(Saved entries)

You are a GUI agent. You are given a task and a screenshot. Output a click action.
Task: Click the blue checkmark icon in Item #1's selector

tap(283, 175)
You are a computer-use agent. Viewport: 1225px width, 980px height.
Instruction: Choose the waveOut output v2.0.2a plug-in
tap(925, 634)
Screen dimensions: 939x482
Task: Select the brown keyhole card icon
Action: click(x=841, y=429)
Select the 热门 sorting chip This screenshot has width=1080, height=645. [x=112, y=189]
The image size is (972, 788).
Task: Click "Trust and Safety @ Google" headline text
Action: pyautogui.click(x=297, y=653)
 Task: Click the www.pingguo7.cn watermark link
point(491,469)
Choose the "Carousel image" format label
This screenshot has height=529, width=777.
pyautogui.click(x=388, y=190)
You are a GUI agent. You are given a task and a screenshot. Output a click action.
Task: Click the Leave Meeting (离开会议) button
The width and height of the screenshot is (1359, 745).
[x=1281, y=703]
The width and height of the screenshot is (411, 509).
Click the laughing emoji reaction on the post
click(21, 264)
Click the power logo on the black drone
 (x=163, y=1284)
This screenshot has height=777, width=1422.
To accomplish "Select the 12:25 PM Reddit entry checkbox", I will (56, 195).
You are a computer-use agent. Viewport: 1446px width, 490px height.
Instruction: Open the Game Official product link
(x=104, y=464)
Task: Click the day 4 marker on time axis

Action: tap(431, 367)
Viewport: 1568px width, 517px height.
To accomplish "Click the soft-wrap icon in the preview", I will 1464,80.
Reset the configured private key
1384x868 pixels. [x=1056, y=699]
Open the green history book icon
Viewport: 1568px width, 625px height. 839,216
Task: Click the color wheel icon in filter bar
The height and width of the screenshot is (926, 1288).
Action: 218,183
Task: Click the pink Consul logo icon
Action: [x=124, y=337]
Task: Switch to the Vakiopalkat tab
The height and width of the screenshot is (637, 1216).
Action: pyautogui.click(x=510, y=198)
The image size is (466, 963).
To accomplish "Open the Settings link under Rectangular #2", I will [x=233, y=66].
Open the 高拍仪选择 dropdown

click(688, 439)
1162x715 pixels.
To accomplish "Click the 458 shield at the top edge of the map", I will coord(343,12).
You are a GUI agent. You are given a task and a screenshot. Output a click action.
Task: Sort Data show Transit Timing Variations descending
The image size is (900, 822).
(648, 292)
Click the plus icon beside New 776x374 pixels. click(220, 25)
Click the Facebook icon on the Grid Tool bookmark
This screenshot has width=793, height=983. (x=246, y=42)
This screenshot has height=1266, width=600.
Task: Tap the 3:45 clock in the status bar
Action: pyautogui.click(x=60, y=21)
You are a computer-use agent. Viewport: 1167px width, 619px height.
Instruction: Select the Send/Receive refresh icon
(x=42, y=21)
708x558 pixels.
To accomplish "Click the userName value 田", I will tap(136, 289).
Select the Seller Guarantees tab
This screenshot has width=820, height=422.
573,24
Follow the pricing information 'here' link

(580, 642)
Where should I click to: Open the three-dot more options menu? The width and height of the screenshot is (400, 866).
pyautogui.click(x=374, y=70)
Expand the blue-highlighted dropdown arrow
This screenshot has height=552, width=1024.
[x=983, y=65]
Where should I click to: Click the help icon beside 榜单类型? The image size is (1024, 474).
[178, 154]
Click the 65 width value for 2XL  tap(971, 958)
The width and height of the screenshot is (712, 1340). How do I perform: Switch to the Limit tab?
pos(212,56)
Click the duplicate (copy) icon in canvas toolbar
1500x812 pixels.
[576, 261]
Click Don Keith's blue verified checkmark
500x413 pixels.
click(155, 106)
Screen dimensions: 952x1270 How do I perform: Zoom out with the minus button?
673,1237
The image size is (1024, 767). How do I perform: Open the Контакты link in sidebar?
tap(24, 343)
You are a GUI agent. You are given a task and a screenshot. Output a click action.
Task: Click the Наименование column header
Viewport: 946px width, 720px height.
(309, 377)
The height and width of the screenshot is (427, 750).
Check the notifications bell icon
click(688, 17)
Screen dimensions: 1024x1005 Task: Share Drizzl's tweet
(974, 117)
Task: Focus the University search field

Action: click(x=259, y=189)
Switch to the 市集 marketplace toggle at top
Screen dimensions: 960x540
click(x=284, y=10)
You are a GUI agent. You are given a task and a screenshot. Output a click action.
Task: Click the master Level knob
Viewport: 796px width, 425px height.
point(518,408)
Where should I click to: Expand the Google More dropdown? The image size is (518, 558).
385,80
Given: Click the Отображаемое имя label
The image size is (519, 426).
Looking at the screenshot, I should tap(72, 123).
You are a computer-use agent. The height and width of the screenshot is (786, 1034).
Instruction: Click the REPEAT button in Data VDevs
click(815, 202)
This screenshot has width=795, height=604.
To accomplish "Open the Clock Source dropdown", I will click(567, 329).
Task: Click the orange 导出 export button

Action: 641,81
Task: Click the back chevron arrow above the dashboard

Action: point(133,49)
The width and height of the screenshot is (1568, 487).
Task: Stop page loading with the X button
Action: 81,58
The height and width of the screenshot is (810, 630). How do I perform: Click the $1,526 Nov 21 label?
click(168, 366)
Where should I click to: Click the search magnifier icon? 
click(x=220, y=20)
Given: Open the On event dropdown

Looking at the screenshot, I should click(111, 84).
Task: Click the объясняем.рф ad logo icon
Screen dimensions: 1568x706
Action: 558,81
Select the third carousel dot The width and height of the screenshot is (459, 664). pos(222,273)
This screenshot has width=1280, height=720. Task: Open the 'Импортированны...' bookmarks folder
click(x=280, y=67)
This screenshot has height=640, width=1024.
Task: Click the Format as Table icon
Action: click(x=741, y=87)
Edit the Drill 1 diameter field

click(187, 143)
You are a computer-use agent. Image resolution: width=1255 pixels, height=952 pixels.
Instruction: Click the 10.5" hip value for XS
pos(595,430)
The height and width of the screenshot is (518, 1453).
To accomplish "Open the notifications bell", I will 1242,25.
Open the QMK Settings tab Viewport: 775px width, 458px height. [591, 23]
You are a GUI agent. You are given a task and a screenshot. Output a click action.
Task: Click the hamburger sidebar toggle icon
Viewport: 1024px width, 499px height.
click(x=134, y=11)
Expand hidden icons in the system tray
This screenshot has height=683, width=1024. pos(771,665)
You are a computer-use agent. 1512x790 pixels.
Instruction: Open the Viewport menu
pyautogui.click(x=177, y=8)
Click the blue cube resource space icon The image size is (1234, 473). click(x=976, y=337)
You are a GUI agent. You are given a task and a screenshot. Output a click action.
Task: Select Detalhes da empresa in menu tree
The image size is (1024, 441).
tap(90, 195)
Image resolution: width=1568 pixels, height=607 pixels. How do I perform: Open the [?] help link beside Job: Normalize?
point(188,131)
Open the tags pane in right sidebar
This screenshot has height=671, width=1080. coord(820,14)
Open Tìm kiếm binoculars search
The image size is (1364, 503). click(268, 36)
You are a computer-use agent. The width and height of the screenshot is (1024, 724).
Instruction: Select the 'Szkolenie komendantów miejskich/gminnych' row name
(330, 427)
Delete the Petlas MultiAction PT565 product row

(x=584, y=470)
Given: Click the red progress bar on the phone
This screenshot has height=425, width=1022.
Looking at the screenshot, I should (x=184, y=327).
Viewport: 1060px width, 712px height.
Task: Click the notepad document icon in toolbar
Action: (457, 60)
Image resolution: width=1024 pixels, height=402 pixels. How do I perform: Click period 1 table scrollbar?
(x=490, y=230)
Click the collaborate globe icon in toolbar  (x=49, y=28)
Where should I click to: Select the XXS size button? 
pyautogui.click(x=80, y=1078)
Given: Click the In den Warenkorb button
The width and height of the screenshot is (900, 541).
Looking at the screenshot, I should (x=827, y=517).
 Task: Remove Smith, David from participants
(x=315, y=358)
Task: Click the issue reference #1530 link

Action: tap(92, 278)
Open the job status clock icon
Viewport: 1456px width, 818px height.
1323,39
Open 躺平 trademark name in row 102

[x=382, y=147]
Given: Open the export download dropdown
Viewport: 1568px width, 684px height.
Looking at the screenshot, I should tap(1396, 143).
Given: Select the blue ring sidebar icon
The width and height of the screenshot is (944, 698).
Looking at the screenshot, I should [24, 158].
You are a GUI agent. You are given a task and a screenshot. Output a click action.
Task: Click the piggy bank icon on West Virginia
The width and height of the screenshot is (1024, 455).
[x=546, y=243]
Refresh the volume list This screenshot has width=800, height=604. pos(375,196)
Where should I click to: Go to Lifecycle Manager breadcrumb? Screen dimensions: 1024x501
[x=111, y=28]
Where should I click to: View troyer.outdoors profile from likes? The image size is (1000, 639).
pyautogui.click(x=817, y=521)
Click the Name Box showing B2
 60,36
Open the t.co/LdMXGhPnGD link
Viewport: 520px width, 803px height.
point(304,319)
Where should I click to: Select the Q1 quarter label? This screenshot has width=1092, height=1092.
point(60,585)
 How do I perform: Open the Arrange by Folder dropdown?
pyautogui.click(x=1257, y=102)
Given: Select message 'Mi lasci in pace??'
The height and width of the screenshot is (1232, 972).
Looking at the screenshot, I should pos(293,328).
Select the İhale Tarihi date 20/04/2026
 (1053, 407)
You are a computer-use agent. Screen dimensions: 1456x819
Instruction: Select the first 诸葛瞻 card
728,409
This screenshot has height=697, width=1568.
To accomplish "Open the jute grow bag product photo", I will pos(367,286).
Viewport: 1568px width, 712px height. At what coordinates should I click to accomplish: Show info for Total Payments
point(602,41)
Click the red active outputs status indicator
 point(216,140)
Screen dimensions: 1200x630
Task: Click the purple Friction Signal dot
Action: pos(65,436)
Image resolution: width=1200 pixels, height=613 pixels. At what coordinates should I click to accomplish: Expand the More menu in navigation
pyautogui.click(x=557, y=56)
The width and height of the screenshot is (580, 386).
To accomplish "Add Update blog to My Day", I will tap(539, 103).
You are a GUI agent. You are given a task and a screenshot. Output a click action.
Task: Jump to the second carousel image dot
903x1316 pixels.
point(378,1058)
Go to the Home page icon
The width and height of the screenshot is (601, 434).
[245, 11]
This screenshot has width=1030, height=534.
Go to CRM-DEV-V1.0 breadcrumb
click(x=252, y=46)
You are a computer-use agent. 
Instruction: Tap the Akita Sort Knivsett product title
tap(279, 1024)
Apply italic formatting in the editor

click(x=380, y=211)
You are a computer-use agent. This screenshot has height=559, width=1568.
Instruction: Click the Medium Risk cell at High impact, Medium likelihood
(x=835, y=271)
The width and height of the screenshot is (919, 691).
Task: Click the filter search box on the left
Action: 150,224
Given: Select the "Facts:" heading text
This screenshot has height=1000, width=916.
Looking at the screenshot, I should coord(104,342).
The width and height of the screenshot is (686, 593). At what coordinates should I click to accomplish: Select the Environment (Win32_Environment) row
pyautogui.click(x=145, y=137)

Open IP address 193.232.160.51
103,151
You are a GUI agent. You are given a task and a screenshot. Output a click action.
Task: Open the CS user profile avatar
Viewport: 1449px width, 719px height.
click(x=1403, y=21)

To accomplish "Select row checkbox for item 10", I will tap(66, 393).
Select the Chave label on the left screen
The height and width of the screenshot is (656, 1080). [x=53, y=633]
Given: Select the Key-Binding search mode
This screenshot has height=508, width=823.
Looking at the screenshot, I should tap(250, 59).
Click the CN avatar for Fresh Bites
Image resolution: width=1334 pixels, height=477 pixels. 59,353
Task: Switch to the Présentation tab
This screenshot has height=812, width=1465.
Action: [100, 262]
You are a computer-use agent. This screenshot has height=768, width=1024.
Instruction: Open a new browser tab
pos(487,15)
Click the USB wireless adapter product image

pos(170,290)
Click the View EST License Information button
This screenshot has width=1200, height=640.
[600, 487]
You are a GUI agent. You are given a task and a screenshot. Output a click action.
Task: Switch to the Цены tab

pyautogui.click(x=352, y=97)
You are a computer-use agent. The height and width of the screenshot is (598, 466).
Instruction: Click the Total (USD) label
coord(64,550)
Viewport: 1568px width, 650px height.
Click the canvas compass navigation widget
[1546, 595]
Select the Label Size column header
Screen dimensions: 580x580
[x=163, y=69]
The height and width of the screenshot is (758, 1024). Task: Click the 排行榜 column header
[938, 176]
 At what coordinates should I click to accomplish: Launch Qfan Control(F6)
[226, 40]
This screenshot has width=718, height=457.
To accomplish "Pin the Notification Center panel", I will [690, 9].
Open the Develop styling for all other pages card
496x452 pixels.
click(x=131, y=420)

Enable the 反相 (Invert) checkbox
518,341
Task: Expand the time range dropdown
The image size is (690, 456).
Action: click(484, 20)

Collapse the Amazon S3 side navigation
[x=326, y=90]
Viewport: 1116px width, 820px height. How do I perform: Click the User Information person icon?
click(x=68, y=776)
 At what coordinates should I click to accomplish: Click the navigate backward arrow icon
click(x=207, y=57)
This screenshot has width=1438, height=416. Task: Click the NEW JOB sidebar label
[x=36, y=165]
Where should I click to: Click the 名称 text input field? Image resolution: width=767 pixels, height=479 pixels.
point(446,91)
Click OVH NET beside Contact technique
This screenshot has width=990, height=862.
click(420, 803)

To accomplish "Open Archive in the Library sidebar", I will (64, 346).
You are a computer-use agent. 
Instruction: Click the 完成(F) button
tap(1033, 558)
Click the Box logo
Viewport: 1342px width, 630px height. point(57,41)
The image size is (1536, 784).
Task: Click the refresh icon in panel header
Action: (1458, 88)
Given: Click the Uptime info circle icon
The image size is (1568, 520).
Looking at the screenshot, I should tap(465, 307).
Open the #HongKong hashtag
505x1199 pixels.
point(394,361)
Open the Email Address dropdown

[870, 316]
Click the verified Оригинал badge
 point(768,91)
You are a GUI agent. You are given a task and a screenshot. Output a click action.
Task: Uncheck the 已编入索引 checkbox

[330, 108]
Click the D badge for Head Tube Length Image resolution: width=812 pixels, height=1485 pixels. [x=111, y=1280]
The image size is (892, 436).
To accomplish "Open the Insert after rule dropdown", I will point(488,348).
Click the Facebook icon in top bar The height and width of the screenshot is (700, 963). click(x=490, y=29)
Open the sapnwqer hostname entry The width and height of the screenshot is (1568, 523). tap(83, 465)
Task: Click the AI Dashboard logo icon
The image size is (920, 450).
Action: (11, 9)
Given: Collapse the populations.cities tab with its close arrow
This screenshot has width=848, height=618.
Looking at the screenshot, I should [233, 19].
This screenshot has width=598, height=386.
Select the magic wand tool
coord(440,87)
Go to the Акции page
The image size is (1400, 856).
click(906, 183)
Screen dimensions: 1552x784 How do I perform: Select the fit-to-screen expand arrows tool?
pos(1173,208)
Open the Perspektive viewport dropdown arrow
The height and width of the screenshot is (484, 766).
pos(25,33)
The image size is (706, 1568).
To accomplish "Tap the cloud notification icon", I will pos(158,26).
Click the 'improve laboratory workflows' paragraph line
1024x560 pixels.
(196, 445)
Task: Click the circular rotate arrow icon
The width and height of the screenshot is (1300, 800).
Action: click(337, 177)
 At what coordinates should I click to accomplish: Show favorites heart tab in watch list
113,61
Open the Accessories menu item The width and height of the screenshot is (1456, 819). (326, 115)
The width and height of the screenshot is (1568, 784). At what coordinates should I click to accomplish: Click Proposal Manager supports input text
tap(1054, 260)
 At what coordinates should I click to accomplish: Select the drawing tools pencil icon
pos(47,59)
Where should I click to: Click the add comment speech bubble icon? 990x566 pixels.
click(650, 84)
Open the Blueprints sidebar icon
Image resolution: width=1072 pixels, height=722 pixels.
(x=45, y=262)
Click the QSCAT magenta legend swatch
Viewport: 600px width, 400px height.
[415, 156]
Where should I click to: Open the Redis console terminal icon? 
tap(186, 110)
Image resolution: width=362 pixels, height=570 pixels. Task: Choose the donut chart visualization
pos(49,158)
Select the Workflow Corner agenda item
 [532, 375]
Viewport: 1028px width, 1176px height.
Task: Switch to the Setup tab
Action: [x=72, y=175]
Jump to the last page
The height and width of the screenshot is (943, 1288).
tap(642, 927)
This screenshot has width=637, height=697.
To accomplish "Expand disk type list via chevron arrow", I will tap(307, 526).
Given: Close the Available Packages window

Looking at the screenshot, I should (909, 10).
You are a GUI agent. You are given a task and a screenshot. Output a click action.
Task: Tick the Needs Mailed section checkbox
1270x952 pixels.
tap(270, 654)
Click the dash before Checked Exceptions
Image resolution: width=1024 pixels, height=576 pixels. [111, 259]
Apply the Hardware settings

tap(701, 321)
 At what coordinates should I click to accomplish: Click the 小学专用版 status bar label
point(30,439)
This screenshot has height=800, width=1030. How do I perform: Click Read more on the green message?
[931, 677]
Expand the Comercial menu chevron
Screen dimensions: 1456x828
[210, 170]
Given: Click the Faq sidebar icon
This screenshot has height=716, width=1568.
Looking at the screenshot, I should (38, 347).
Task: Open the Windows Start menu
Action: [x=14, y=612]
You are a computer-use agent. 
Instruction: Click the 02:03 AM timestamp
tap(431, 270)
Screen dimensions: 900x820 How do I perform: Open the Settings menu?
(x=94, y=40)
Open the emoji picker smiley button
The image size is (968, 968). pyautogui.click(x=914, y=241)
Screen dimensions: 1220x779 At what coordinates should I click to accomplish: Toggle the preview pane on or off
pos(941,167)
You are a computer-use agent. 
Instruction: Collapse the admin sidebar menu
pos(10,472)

§ EXERCISE OBJECTIVE
In your reply, restate exactly the lines from the start of the records above through the line holding "You are a computer-use agent. Viewport: 1225px", including both, and nothing else.

§ RESPONSE TO THIS EXERCISE
You are a GUI agent. You are given a task and a screenshot. Output a click action.
Task: Click the blue checkmark icon in Item #1's selector

tap(283, 175)
You are a computer-use agent. Viewport: 1225px width, 980px height.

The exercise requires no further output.